# Why doesn't the electron radiate?

1. Jan 11, 2007

### Quantum River

In Bohr model of Hydrogen, the electron will not slowly lose energy as they travel, and hence will remain in stable, non-decaying orbits.

Let me ask a "silly" question. Is the electron in Hydrogen ground state stationary or moving? If it is moving, surely it will accelerate and it will radiate according to Maxwell equations?

So why Bohr assumption above works? Please tell me why the Maxwell equations do not work any more in the hydrogen atom.

2. Jan 11, 2007

### Quantum River

Einstein's peculiar reasoning of spontaneous emission?

Einstein's peculiar reasoning of spontaneous emission
Spontaneous emission is the result of quantum mechanics. So we need not use some theorems of thermodynamics to duduce spontaneous emission.
But in Einstein's reasoning of spontaneous emission, Einstein used Boltzmann distribution and Planck black-body radiation law. But the temperature T part cancels each other of both sides of the equation. So at last in the formula of spontaneous emission the temperature T will not appear any more.
But is it proper to deduce a quantum formula using thermodynamics? Remember Boltzmann distribution is definitely a theorem of thermodynamics.

Last edited: Jan 11, 2007
3. Jan 11, 2007

### vanesch

Staff Emeritus
I would say that the quantum state is not changing. That is: the point in projective state space is not changing for a stationary state: there is only a non-physical phase factor to be added to the hilbert vector but this doesn't change the point in state space, which is the ray in hilbert space.

4. Jan 12, 2007

### Staff: Mentor

Or, to put it in other words, when the electron is in one of the Bohr energy levels, its probability distribution $\Psi^*\Psi$ does not change shape with time.

When the electron "jumps" from energy level m to energy level n, we can think of it as being briefly in a superposition of the two wave functions: $a\Psi_m + b\Psi_n$. This superposition has a probability distribution that does change shape with time. In fact, it pulsates or "sloshes" periodically with a frequency equal to that of the light emitted or absorbed in the transition!

5. Jan 12, 2007

### dextercioby

The trouble with this view is that Maxwell's equations describe the classical em field produced by a classical particle. For the H atom, the electron is NOT a classical particle anymore.
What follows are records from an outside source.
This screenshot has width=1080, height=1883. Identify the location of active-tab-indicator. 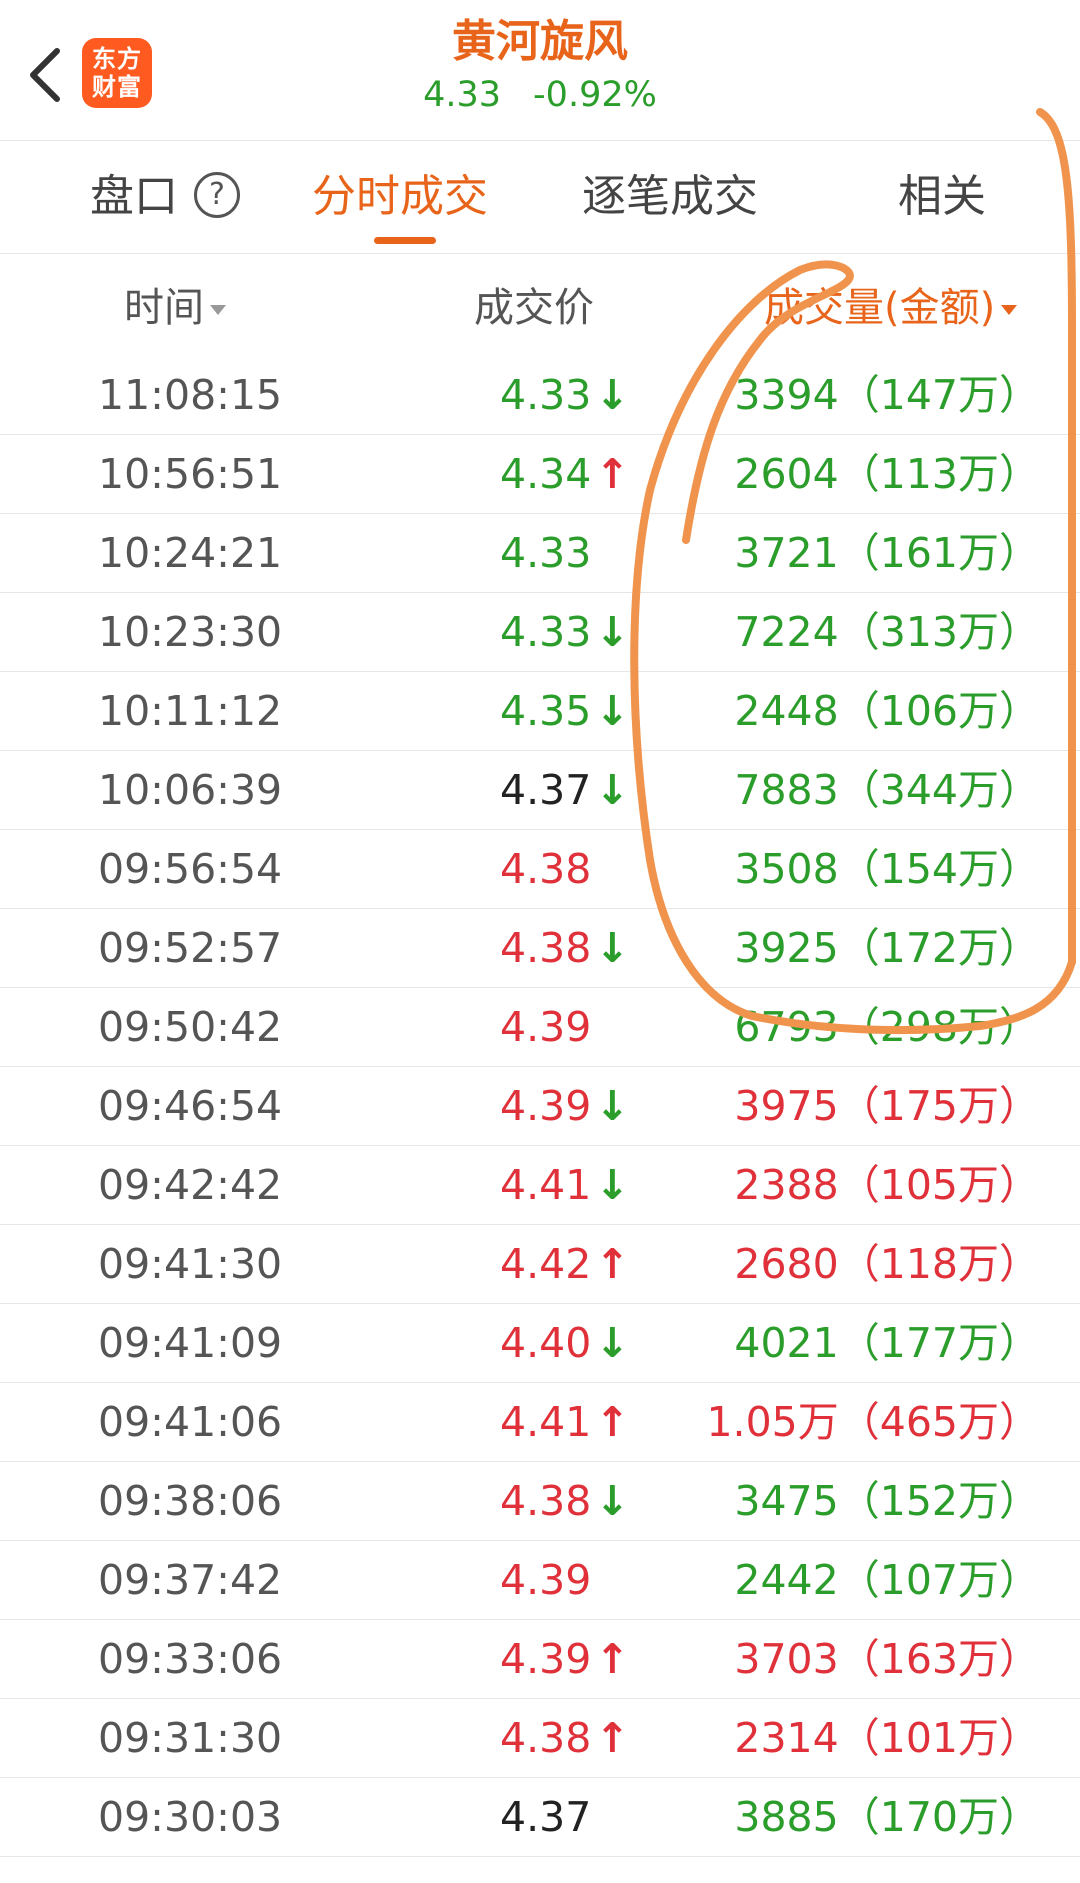
(405, 240).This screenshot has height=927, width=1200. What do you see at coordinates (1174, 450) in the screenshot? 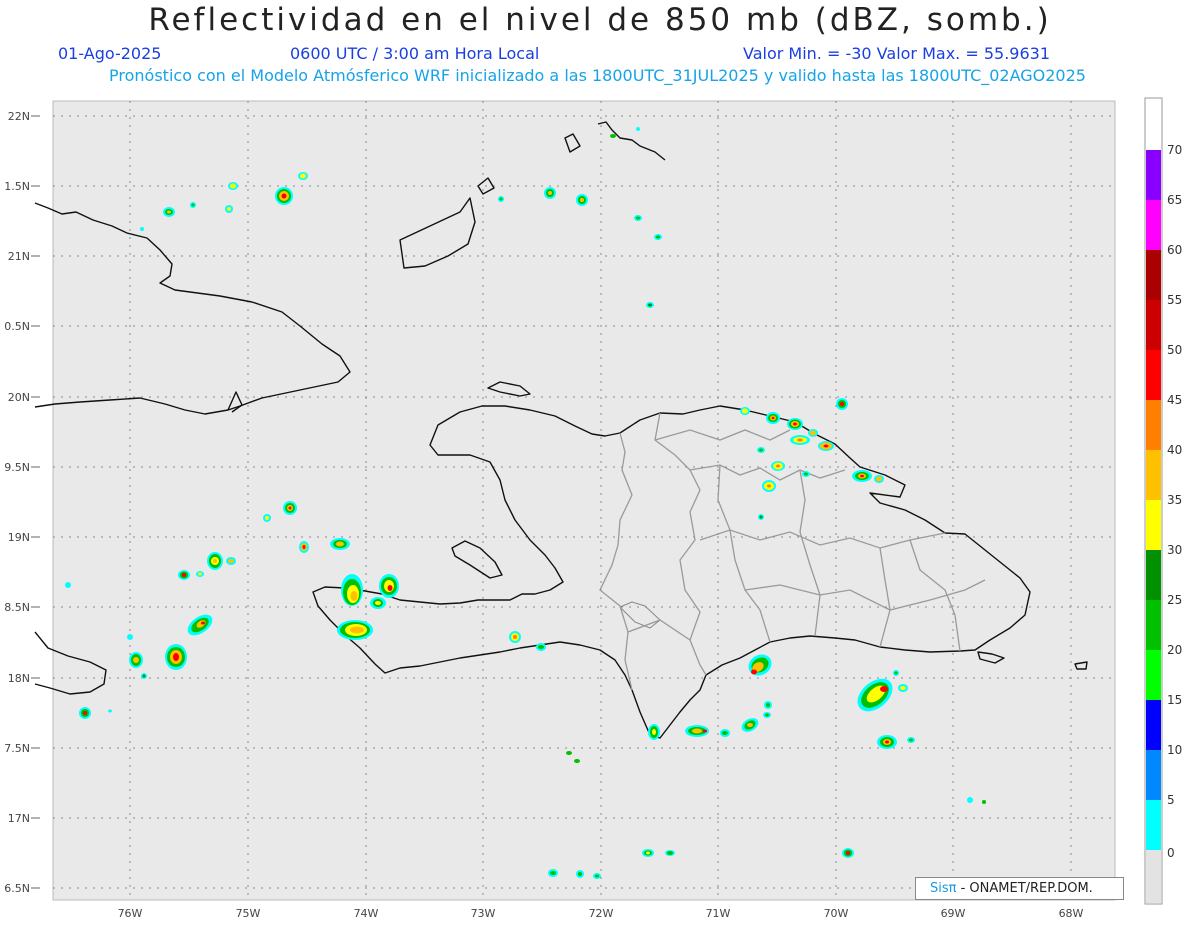
I see `colorbar-tick: 40` at bounding box center [1174, 450].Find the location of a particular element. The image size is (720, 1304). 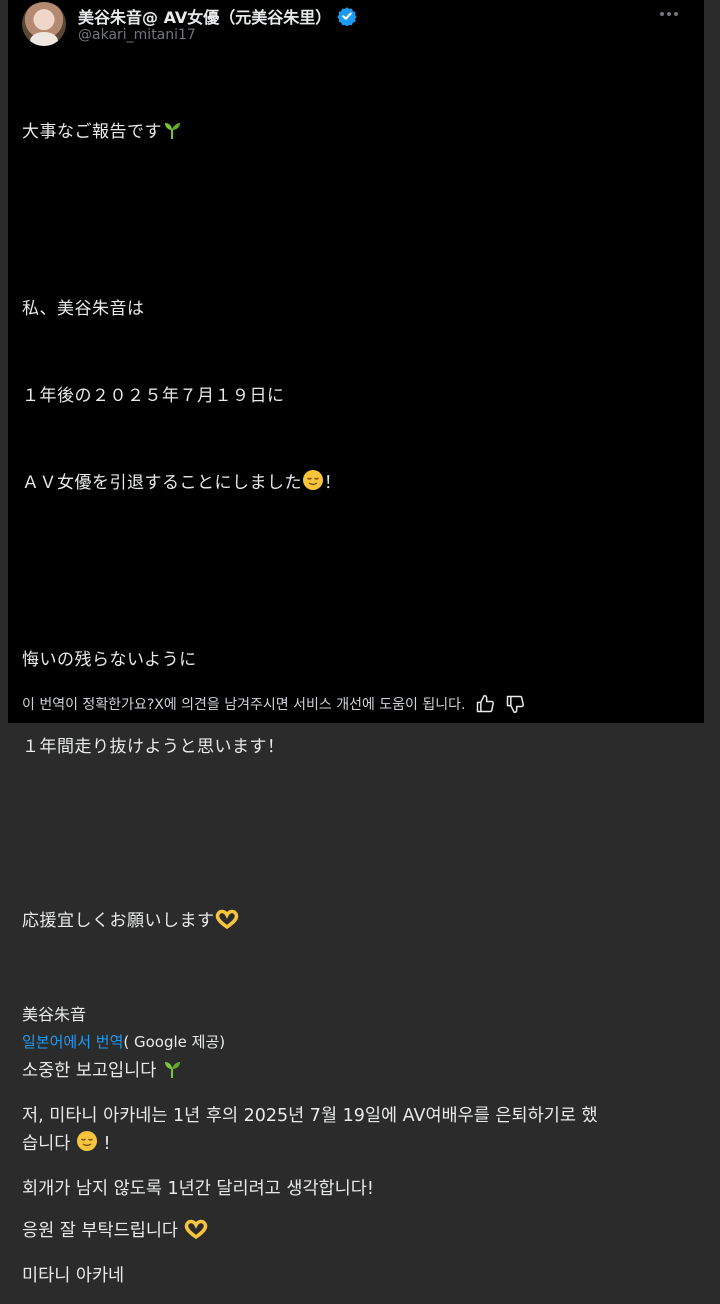

ko-paragraph-1: 소중한 보고입니다 is located at coordinates (357, 1072).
The Maxwell's eqns have nothing to do with the H atom when the latter is described using the QM formalism.

Daniel.

6. Jan 17, 2007

### reilly

For my money, Bohr's original theory of the H atom is the single most creative bit of physics of the last century -- Einstein's explanation of the photoelectric effect and Special Relativity are close seconds.

Bohr recognized that the physics known at the time -- Maxwell, Newton, Lorentz,.... -- was at total odds with observed phenomena like atomic spectra. So, basically, he worked backwards -- what would have to be "true" in order for hydrogen to behave as it did and still does. Out goes Maxwell because Maxwell ruled against atomic stability for the Rutherford nuclear model of the atom. So Bohr assumed the totally crazy idea that electrons moved in orbits without any radiation -- again, the operative word is assumed. Within this approach, the only way an atom could radiate is to change energy by means of an electron "jumping" from orbit to orbit -- a jump down in energy allows a photon to take said energy and thus create the atomic spectra.

While he used classical physics to relate the orbits to the Coloumb forces involved, he threw out the classical theory of radiation. That is, he said that Maxwell does not apply to atomic radiation. Why? Because ultimately his assumptions lead to brilliant agreement with the spectra of atomic hydrogen. He made it all up.

Although today we have a far more sophisticated quantum theory of atomic radiation, which has resurrected Maxwell in the quantum world, the basics of Bohr's ideas still hold today -- stationary states, radiation from transitions between states. and so on.

Regards,
Reilly Atkinson

7. Jan 17, 2007

### Sojourner01

Does it then follow that the 'wavetrain' of a single photon - that is, the spatial distance between where the photon 'begins' and 'ends' is precisely equal to c * the duration of the intermittent state?

*lightbulb winks on* ;)

8. Jan 17, 2007

### ZapperZ

Staff Emeritus
But I think the value of the Bohr model is significant only in the historical sense. It is similar to one coming up with the caloric theory of heat and happens to get some of the thermodynamics properties right. I still don't think that it should be introduced in school as anything other than history. We can already see the level of confusion and wrong impression it creates not only on here, but everywhere else. As an ad hoc model, it served its purpose at that time, the same with the caloric model. We should let both of them rest in peace knowing that their roles in advancing physics are secure.

Zz.

9. Jan 18, 2007

### vanesch

Staff Emeritus
In a way, yes.

Another way of seeing that, is that the EM bandwidth of the emitted radiation is (by a property of Fourier transforms) related to the average length of the wavetrain in time (inversely proportional). And the bandwidth of the EM radiation also gives us the "lifetime" of the exited state (in other words, the time that this excited state is still present in the overall state) through an inversely proportional relationship.

This is a bit handwaving when stated this way, but the essence is there.
You can picture somehow that the excited state in superposition with the ground state "wobbles the charge density", which emits some EM radiation, the time it takes for this excited state to die out, at which point the charge "doesn't wobble anymore" and the EM radiation train is finished.
This is a semi-classical picture of course (we treat the EM field here classically, with a source which is the probability density of the charge, which is not entirely correct, but a good semiclassical approximation). But it comes out correctly concerning lifetimes, wavetrains, and bandwidths.

10. Jan 31, 2010

### namboori007

hoo :-?...is it accelerated charge or oscillating dipole that radiates??...

11. Jan 31, 2010

### bobydbcn

Your explanation is very intrinsical! I can understand that the state of classical particle and quantum object is different. the reason why classical particle and quantum object is different. Maybe quantum object is more appropriate to the real world.